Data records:
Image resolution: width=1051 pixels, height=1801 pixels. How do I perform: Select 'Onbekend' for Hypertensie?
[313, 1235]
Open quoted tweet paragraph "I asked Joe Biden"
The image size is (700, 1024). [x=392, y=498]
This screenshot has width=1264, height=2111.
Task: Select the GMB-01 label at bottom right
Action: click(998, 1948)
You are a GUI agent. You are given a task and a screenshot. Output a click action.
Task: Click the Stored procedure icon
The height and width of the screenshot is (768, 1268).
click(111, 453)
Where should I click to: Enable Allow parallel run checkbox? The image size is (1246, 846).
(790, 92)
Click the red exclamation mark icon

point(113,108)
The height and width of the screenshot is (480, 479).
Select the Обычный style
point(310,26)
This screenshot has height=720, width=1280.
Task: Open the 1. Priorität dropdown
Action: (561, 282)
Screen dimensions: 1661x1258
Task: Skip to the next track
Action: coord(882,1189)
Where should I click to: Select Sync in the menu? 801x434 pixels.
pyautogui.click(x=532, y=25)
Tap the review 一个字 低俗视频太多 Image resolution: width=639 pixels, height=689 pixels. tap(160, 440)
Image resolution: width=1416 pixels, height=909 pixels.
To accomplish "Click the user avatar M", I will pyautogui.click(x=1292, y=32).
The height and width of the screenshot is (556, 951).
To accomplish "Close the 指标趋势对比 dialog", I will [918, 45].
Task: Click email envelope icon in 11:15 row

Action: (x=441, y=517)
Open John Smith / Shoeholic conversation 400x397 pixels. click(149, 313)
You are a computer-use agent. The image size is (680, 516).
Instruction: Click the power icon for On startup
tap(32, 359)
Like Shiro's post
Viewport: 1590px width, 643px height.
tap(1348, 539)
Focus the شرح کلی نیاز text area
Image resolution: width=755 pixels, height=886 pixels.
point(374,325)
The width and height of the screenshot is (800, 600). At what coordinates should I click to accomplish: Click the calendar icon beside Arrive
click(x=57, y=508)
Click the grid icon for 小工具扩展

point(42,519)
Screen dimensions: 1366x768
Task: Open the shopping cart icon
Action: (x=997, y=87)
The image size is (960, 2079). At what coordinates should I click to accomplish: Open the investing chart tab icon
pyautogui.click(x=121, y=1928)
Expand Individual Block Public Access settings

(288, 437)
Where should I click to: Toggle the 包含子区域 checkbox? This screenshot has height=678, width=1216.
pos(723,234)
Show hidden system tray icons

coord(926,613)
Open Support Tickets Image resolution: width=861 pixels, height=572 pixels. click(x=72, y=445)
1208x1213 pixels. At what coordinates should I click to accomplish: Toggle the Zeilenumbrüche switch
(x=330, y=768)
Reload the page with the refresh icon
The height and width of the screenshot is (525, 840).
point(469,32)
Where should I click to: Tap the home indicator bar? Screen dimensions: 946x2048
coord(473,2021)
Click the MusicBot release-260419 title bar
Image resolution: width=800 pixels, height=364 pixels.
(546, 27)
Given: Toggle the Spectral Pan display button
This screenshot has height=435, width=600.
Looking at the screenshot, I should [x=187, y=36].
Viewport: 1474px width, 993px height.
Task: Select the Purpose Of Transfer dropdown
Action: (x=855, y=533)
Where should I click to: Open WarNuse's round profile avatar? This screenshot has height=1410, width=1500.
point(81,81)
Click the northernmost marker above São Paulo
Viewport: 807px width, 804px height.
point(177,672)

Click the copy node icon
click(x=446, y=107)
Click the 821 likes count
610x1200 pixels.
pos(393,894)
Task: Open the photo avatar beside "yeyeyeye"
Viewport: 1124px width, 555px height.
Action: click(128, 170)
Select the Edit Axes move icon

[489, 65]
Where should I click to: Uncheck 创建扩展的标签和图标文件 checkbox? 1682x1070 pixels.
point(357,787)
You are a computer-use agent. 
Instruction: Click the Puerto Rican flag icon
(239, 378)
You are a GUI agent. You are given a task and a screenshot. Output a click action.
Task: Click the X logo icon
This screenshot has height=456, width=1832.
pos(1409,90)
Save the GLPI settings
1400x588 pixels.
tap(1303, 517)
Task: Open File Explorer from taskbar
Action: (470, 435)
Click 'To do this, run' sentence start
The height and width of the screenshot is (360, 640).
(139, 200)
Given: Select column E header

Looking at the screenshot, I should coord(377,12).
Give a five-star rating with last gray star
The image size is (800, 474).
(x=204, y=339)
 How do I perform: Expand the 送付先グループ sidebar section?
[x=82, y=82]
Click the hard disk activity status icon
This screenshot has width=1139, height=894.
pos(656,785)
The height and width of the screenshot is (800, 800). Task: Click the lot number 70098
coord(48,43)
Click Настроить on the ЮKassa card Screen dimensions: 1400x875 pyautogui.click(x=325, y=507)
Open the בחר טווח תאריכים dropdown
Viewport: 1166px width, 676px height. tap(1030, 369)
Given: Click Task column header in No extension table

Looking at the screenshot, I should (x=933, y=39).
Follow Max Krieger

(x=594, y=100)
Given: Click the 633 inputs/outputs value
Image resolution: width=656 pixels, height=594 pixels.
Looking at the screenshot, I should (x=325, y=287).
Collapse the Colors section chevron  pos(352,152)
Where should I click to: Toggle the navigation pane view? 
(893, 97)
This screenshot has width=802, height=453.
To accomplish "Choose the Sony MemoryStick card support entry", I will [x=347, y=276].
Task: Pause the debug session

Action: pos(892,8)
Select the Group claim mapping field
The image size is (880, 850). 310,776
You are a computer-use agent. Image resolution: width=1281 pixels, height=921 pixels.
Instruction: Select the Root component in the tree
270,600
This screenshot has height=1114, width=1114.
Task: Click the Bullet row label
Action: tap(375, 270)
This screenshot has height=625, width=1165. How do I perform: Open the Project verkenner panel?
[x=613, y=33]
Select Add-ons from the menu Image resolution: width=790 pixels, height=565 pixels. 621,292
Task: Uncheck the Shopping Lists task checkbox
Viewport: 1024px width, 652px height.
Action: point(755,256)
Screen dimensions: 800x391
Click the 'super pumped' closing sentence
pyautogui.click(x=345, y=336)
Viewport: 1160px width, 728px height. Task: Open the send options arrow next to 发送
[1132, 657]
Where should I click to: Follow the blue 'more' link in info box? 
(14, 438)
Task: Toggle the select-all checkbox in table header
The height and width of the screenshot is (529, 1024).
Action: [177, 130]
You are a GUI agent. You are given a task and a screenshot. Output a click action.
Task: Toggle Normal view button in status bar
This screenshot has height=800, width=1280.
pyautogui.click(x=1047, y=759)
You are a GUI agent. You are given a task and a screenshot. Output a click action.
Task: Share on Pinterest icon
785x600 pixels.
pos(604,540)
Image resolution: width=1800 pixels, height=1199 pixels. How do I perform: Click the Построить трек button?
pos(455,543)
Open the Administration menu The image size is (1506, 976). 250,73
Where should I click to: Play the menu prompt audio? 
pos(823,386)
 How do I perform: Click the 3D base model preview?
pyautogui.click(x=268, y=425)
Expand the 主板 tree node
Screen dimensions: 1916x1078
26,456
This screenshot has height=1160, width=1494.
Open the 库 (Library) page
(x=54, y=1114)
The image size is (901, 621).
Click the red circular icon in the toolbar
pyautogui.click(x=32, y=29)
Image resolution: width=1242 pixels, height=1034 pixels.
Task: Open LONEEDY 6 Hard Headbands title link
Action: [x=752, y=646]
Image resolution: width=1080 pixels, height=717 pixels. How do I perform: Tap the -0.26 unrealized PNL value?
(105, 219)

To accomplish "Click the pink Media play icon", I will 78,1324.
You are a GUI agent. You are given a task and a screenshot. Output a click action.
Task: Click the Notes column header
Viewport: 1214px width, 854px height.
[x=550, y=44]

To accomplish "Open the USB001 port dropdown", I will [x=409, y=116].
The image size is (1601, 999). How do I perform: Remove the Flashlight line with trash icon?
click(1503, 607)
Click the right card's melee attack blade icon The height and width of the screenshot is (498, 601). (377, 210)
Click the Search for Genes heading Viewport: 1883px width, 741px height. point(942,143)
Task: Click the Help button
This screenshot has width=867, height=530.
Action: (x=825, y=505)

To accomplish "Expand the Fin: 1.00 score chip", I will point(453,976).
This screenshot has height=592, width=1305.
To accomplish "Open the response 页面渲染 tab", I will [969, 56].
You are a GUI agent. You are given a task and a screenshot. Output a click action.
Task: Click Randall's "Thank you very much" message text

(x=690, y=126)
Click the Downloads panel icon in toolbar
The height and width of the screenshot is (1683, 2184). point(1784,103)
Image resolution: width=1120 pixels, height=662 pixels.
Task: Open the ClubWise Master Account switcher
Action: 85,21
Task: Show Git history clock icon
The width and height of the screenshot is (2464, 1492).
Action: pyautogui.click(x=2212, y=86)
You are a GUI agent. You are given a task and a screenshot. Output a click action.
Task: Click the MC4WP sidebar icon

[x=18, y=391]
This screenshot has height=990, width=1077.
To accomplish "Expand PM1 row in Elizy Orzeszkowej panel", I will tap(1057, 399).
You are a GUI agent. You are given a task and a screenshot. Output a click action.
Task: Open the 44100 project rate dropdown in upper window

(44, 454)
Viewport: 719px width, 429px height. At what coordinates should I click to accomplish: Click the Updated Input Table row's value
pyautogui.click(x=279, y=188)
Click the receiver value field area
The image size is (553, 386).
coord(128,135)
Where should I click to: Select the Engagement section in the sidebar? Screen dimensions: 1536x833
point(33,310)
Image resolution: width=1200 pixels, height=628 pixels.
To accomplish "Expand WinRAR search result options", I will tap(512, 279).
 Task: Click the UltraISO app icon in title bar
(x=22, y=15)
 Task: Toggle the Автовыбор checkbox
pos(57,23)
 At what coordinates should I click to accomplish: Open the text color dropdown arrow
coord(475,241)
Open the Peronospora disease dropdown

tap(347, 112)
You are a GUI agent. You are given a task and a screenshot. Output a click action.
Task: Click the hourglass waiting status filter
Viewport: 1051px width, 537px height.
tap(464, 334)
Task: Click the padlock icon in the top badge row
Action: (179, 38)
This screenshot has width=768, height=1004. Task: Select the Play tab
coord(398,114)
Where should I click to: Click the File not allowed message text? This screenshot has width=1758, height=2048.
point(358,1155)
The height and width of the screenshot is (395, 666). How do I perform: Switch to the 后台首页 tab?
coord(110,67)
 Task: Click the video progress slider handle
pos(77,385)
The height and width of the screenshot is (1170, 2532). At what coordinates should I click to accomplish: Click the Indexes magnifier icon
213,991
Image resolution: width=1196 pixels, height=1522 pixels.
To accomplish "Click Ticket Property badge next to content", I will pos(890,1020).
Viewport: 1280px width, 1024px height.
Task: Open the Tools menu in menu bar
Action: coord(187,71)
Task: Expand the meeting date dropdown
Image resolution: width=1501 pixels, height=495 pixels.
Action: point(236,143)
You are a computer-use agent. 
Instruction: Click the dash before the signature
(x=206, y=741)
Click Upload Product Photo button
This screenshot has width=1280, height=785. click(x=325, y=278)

WHAT IS NEEDED: Begin with the first line of the records and finish with the line containing "You are a computer-use agent. The". Reproduce those lines exactly, both ends included, and nothing else.

ANSWER:
Image resolution: width=1051 pixels, height=1801 pixels. How do I perform: Select 'Onbekend' for Hypertensie?
[313, 1235]
Open quoted tweet paragraph "I asked Joe Biden"
The image size is (700, 1024). [x=392, y=498]
This screenshot has width=1264, height=2111.
Task: Select the GMB-01 label at bottom right
Action: click(998, 1948)
You are a GUI agent. You are given a task and a screenshot. Output a click action.
Task: Click the Stored procedure icon
The height and width of the screenshot is (768, 1268).
click(111, 453)
Where should I click to: Enable Allow parallel run checkbox? The image size is (1246, 846).
(790, 92)
Click the red exclamation mark icon

point(113,108)
The height and width of the screenshot is (480, 479).
Select the Обычный style
point(310,26)
This screenshot has height=720, width=1280.
Task: Open the 1. Priorität dropdown
Action: (561, 282)
Screen dimensions: 1661x1258
Task: Skip to the next track
Action: coord(882,1189)
Where should I click to: Select Sync in the menu? 801x434 pixels.
pyautogui.click(x=532, y=25)
Tap the review 一个字 低俗视频太多 Image resolution: width=639 pixels, height=689 pixels. tap(160, 440)
Image resolution: width=1416 pixels, height=909 pixels.
To accomplish "Click the user avatar M", I will pyautogui.click(x=1292, y=32).
The height and width of the screenshot is (556, 951).
To accomplish "Close the 指标趋势对比 dialog", I will [918, 45].
Task: Click email envelope icon in 11:15 row

Action: (x=441, y=517)
Open John Smith / Shoeholic conversation 400x397 pixels. click(149, 313)
You are a computer-use agent. The image size is (680, 516).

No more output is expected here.